The plantar fascia is a thick band of connective tissue that runs between the heels and toes. Overuse, injury, and strain can cause this tissue to become damaged or inflamed. This condition is called “plantar fasciitis”.
Plantar fasciitis is characterized by an intense searing sensation from the base of the foot to the heel. This condition is most common among people who are overweight. This pain can be most severe in the mornings after waking and after extended hours on the feet.
This pain can be greatly reduced by applying some simple stretches and exercises to your daily routine. And investing in some Plantar Fasciitis shoes. In doing so, the muscles and connective tissues of the foot can be improved over time. Read on to learn more about the stretches and exercises that can be applied to relieving the conditions of plantar fasciitis and how they can be executed properly.
Calf stretch
When the muscles of the feet and calves are tight and strained, the function of the feet and calves can be adversely affected.

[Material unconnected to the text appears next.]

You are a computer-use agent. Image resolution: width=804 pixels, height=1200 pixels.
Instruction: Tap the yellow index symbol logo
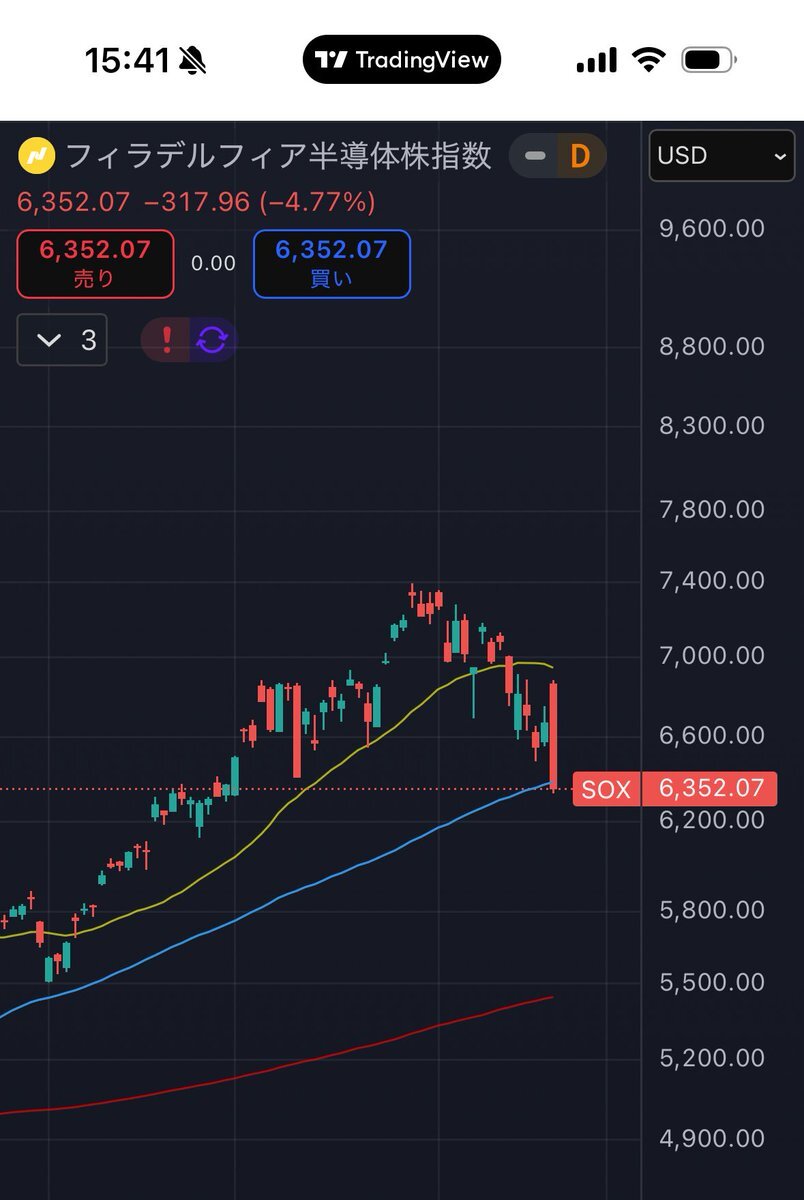[37, 156]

The discomfort can be greatly relieved by stretching the muscles of the calf. Here is how this exercise is executed.
Lean forward with your hands against a wall.
Straighten the knee of the affected leg while bending the other knee forward.

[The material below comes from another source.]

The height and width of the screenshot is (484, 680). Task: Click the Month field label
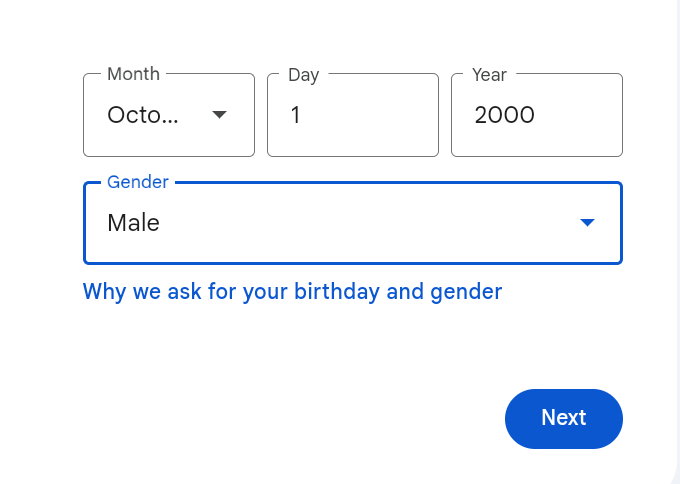click(x=133, y=74)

The feet must be flat on the ground.
Hold this position for 10 seconds.
Repeat the stretch 2–3 times.
Rolling stretch
Placing a round object under the foot and rolling it along the length of the plantar fascia is a good way to loosen tension and relieve pain. This can be done with a tennis ball, golf ball, rolling pin, or specially designed foam roller. Other implements can be found in sporting goods stores.

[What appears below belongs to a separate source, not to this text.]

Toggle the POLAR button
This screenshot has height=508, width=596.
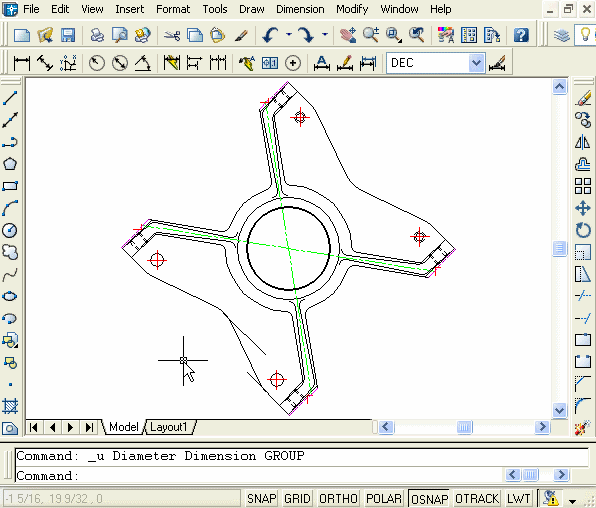[x=384, y=498]
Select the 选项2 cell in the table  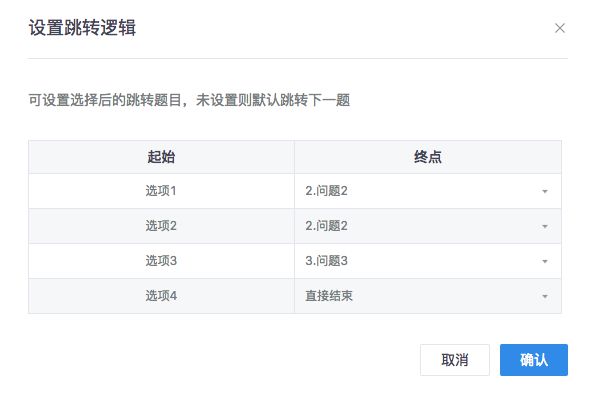tap(161, 226)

Another good idea is to freeze a plastic bottle of water and use this to roll underfoot. The ice will cool inflammation.
Practice this simple exercise to stretch the foot:
Sit on a tall chair with good back support.
Place the ball, foam roller, or frozen bottle of water under the foot.
Roll the object back and forward slowly for a full 2 minutes.
Seated foot stretch
A person may also relieve tension and pain in the muscles of the foot with the seated foot stretch. Here is how to execute this stretch:
Sit on a chair with the injured heel crossed over the opposite leg.
Pull toes of the affected foot toward the shin creating tension in the arch of the foot.
Use your hand to feel for tension in the plantar fascia along the bottom of the foot.
Hold this tension for 10 seconds.
Repeat 2–3 times.
Towel curls
Curling a hand towel under the toes is another good way to stretch the calf muscles and relieve tension in the calf muscle. Many people have found that this is a good exercise to complete upon waking in the morning or beginning any tasks.
Begin seated on a chair with both feet flat on the floor and a small towel in front of your feet.
Grasp the towel from the middle with the toes.
Curl the towel down toward the heels.
Slowly, relax the foot and repeat 5 times.
Marble pickups
Collecting marbles with the toes is a good way to engage the muscles of the foot. This can activate, strengthen and relieve tension in the muscles of the foot and can be practiced regularly for best results.
Sit on a chair with your knees bent and your feet flat on the floor.
Place 15 to 20 marbles on the floor.
Pick up the marbles one at a time between curled toes.
Collect all 15 to 20 marbles.
Other home remedies
In addition to the muscle strengthening and activation found in the exercises above, here are some other ways to avoid the discomforts of plantar fasciitis.
The RICE method
When the foot first becomes injured, treatment must be applied as soon as possible. First aid for the foot will involve the application of the RICE method:
R — Rest the affected foot for a few days.
I — Ice the injury for 20 minutes to relieve inflammation.
C — Compress the area with a wrap to control swelling.
E — Elevate the injured foot by resting the foot on pillows.
Shoe inserts
Specially designed cushions can provide additional support to the tissues of the foot. Shoe inserts reduce the stress on the plantar fascia and this can be an especially good thing for people who spend a lot of time on their feet. These products should be researched and carefully selected for the best results. Begin by speaking with a podiatrist who can examine the foot and make a good recommendation.